Zgromadzone na Nowogrodzkiej papiery pochodzą z próśb o interwencję poselską, jakie spływają do Jarosława Kaczyńskiego. Są ich tysiące.
– To, co widać na zdjęciach, to tylko jedno pomieszczenie. Jest tego znacznie więcej – tłumaczy w rozmowie z "Faktem" Radosław Fogiel, wicerzecznik PiS i asystent Kaczyńskiego.
Na fotografiach udostępnionych przez dziennik widać mnóstwo białych teczek i niebieskich segregatorów.
Co jest w archiwum prezesa? Tabloid dopatrzył się m.in. opasłego tomu z nazwiskiem obecnego prezesa Orlenu Daniela Obajtka. "Na teczce widnieje dopisek: Stróża. To miejscowość w Małopolsce, w której Obajtek pracował od połowy lat 90." – wyjaśnia dziennik.

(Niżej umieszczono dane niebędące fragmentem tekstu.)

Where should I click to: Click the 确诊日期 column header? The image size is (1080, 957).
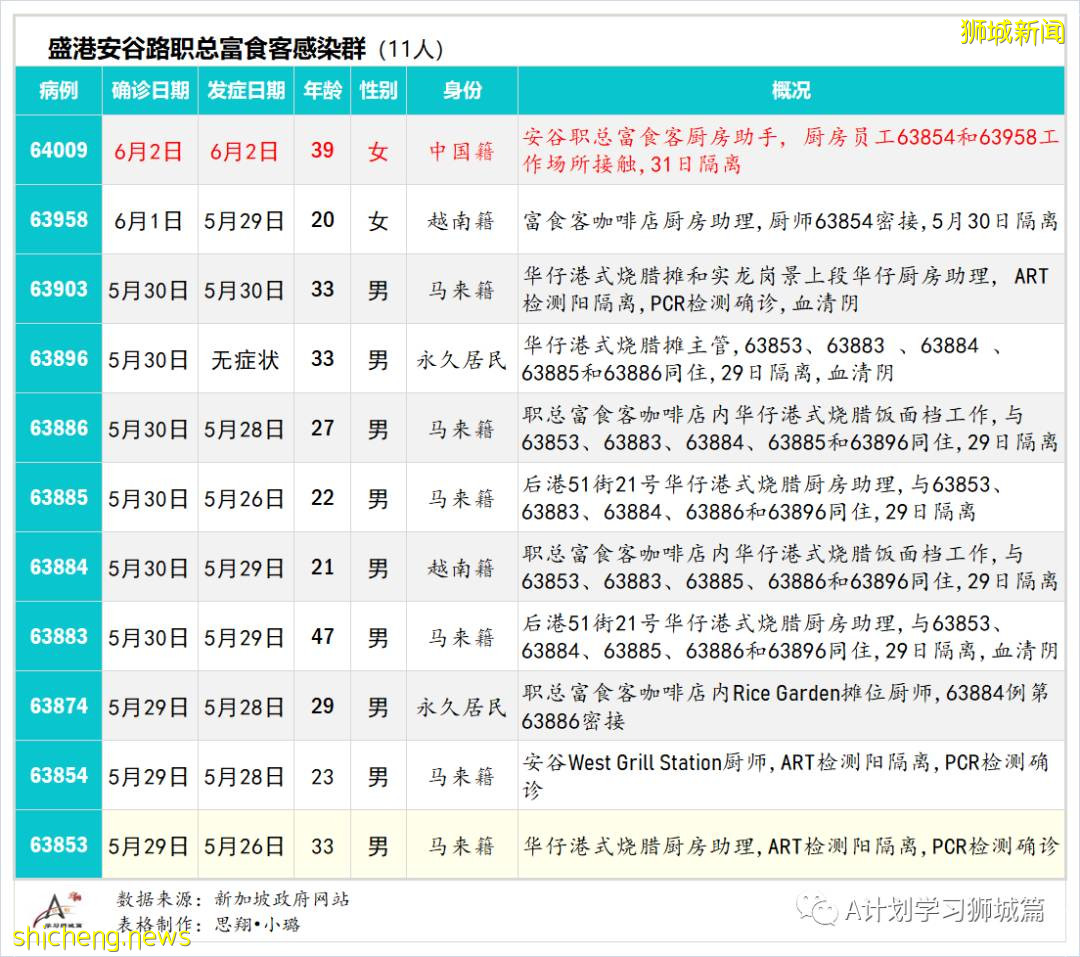[149, 91]
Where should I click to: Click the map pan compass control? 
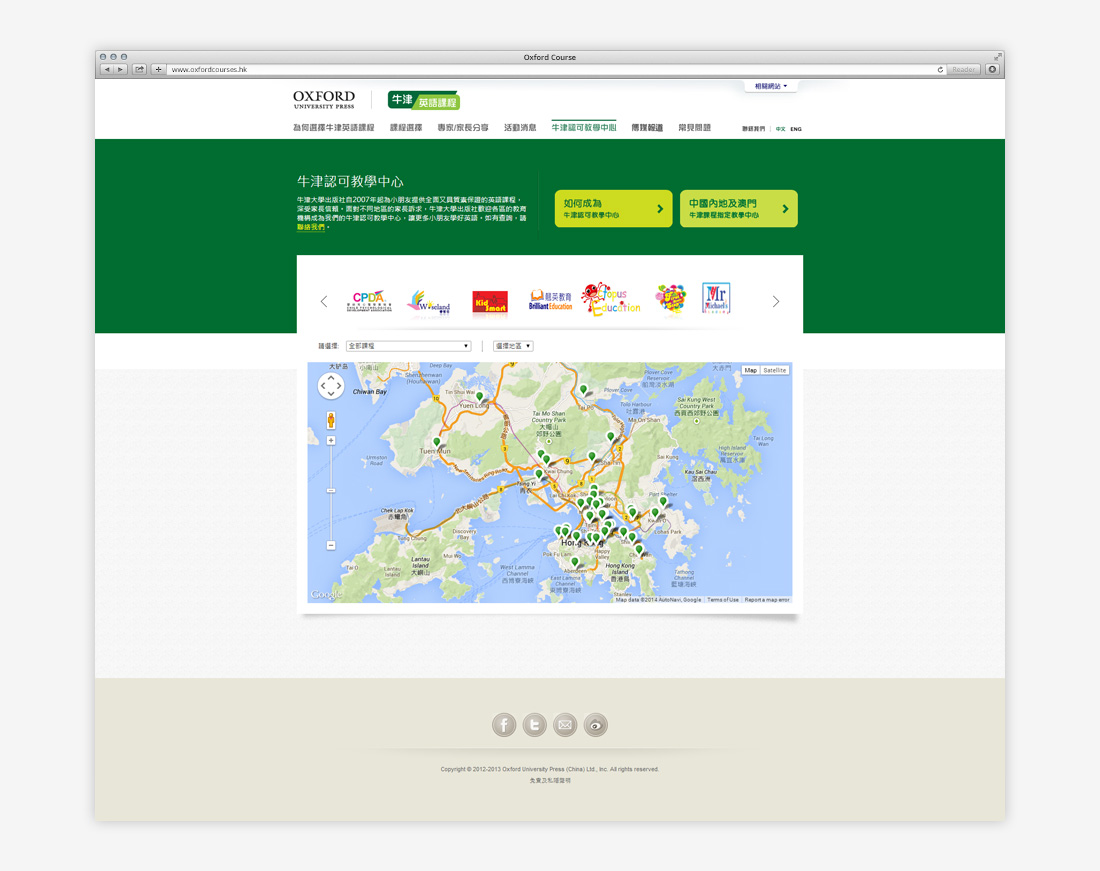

W innym miejscu znajdują się teczki z nazwiskiem jednego z najbogatszych Polaków – Witolda D. z Dolnego Śląska, który w 2011 r. został skazany za wyłudzenia kredytów na ponad 60 mln zł.
Jak podkreśla "Fakt", w archiwum Kaczyńskiego są też tomy opatrzone etykietami: NBP, Ministerstwo Spraw Zagranicznych, partie, fundacje. Czerwonym kolorem oznaczone są grube teczki z napisem "anonimy".